=== Document extract ===
25 February 2001
Henry Daly’s gelding is a brave winner of the Racing Post Chase, but the runner-up gets his share of the plaudits too
If you had seen trainer Ted Walsh’s face after Commanche Court’s fast-finishing second to brave Young Spartacus in the Racing Post Chase at Kempton yesterday. He is Gold Cup bound.
As Festival fever catches (and the Gold Cup itself is two weeks on Thursday) all sorts of unlikely dreams take flight and the fact that Ladbroke’s now go as short as
12-1 tells you that Commanche Court is a long way from being the unlikeliest.
“It’s a stiffer finish he wants,” said Ted as he hurtled down the stairs four at a time. “Think of Cheltenham, quarter of a mile further and coming up the hill.” On official ratings Commanche Court still has nearly a stone to find but he is nothing if not tough and versatile. If he was still in contention at the last fence in the Gold Cup nothing in front of him would be safe.
Yesterday Commanche Court still had three quarters of a length to find after a dramatic closing chapter. For the long-time pacemaker and former errant jumper Tremallt had led and leapt like a reformed character right up to the final obstacle. Young Spartacus, Dark Stranger and the favourite Struggles Glory were all at him and bad habits reverted to bring him crashing down.
=== Stored records ===
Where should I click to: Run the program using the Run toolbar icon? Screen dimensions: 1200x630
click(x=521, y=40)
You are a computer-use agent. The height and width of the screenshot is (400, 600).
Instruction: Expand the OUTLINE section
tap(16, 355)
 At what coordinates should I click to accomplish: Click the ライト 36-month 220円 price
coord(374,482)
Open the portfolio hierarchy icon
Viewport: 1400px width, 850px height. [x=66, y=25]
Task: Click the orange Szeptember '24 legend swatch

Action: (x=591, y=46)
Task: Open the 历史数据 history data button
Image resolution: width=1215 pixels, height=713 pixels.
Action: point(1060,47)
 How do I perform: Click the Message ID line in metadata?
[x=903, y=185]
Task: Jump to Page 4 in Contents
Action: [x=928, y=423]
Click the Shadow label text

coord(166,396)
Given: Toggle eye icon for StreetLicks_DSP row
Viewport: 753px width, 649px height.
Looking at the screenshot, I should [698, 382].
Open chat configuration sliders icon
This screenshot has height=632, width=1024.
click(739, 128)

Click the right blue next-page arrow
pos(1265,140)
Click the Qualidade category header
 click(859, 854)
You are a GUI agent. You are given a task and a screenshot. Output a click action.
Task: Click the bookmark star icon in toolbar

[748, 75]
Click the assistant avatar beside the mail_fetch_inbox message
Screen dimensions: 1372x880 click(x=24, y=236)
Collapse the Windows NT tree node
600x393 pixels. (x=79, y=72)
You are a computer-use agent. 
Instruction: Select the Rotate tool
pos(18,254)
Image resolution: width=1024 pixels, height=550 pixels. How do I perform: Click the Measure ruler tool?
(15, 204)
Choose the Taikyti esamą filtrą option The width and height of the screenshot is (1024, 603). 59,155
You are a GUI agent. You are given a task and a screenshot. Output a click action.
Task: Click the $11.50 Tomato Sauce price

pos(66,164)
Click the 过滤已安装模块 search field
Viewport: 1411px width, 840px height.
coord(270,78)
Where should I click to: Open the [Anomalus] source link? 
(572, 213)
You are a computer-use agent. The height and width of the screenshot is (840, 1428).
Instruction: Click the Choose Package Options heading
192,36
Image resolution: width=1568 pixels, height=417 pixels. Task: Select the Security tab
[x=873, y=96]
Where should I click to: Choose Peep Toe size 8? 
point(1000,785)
===
__Exercise task 1__. In the Racing Post Chase report, how short are Ladbroke's odds on Commanche Court for the Gold Cup?
__Exercise task 2__. Using the race report, explain why Ted Walsh believes the Cheltenham course will suit Commanche Court.
__Exercise task 3__. Reproduce the race report word for word between "25 February 2001" and "being the unlikeliest.", inclusive.

__Exercise result 1__. Ladbroke's now go as short as 12-1.

__Exercise result 2__. Walsh says the horse wants a stiffer finish. At Cheltenham the race is a quarter of a mile further and finishes coming up the hill.

__Exercise result 3__.
25 February 2001
Henry Daly’s gelding is a brave winner of the Racing Post Chase, but the runner-up gets his share of the plaudits too
If you had seen trainer Ted Walsh’s face after Commanche Court’s fast-finishing second to brave Young Spartacus in the Racing Post Chase at Kempton yesterday. He is Gold Cup bound.
As Festival fever catches (and the Gold Cup itself is two weeks on Thursday) all sorts of unlikely dreams take flight and the fact that Ladbroke’s now go as short as
12-1 tells you that Commanche Court is a long way from being the unlikeliest.